Un reproche revient souvent dans le discours des adversaires du garde des Sceaux : comment va-t-il pouvoir concilier son agenda de ministre avec celui de candidat ? "Que vont devenir les trois textes qu'il doit porter dans les prochaines semaines sur la justice de proximité, l'irresponsabilité pénale et la réforme de la justice. Comment va-t-il pouvoir être au Sénat, à l’Assemblée nationale et en campagne ?", s'interroge Pierre-Henri Dumont. 

Natacha Bouchart, la maire de Calais, vice-présidente de la région, et candidate dans le Pas-de-Calais pour Xavier Bertrand, affirme ne pas craindre la candidature d'"Acquittator". Elle espère juste que son arrivée ne participera pas à l'éparpillement des voix au profit du RN. Car, comme le ministre, elle fait de la lutte contre le RN son principal argument de campagne. "Ce qui me différencie de Dupond-Moretti, c'est que mon combat ne date pas d’hier matin.

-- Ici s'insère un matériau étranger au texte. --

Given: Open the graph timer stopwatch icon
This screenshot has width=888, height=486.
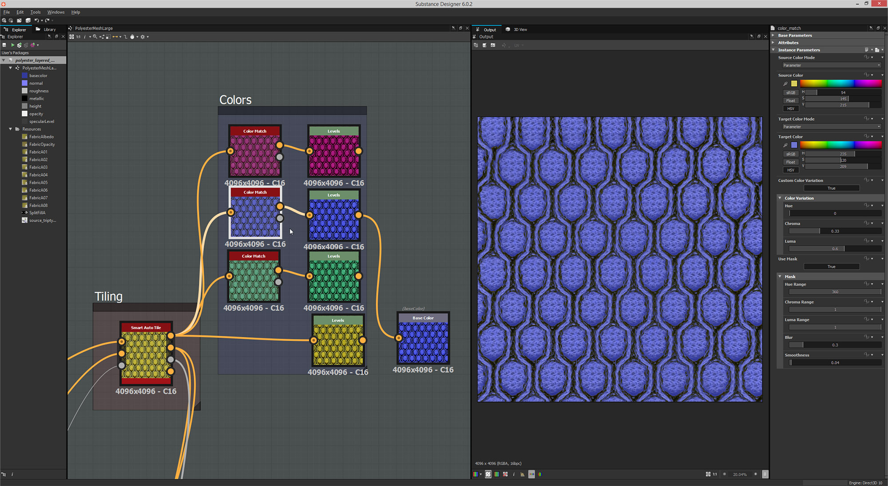Looking at the screenshot, I should tap(132, 37).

Cela fait plusieurs décennies que je combats l’extrême droite"

Enfin, Karima Delli, candidate de l'union de la gauche dans la région, déclare que cet épisode "ne change rien" et souhaite "laisser les combats de coqs aux intéressés : Xavier Bertrand, Eric Dupond-Moretti et Sébastien Chenu. Cette élection n'est pas un ring de boxe". Elle préfère mettre en avant "mon cap et ma belle liste". "Je m'adresse aux habitants de la région : je ferai mieux que Xavier Bertrand. Nous sommes prêts à gouverner", déclare la députée européenne.  

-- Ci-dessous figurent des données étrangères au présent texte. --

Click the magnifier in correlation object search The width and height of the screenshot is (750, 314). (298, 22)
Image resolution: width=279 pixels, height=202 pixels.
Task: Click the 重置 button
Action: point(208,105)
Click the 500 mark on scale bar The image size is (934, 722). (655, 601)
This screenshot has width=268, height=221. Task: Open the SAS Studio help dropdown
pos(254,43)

"J’appelle tous les ministres battus à démissionner"

Avec l'arrivée de l'ancien avocat dans la campagne, ce sont trois ministres (avec Gérald Darmanin et Laurent Pietraszewski) du gouvernement de Jean Castex qui sont désormais impliqués dans la campagne des régionales dans les Hauts-de-France. Dans la loi française, rien n'empêche un ministre d'être maire ou président de région. Néanmoins depuis plusieurs années cette pratique n'est plus à la mode dans les gouvernements. Réélu maire de Tourcoing lors des dernières élections municipales, Gérald Darmanin a laissé son poste pour rester ministre de l'Intérieur. Sûrement qu'il fera de même s'il est élu dans le Nord, dans le canton de Tourcoing. Laurent Pietraszewski a d'ores et déjà annoncé qu’il démissionnerait de son poste de secrétaire d'État chargé des Retraites et de la Santé au travail s’il l’emporte lors de la prochaine élection.

Rien n'oblige également les ministres, s'ils sont battus, à démissionner de leur poste de ministre ensuite. "J’appelle tous les ministres à respecter cette tradition républicaine de démissionner quand ils sont battus", se projette déjà de son côté le député du Pas-de-Calais Pierre-Henri Dumont (LR), sûr de la force de son candidat. Les élections régionales auront lieu les 20 et 27 juin prochains.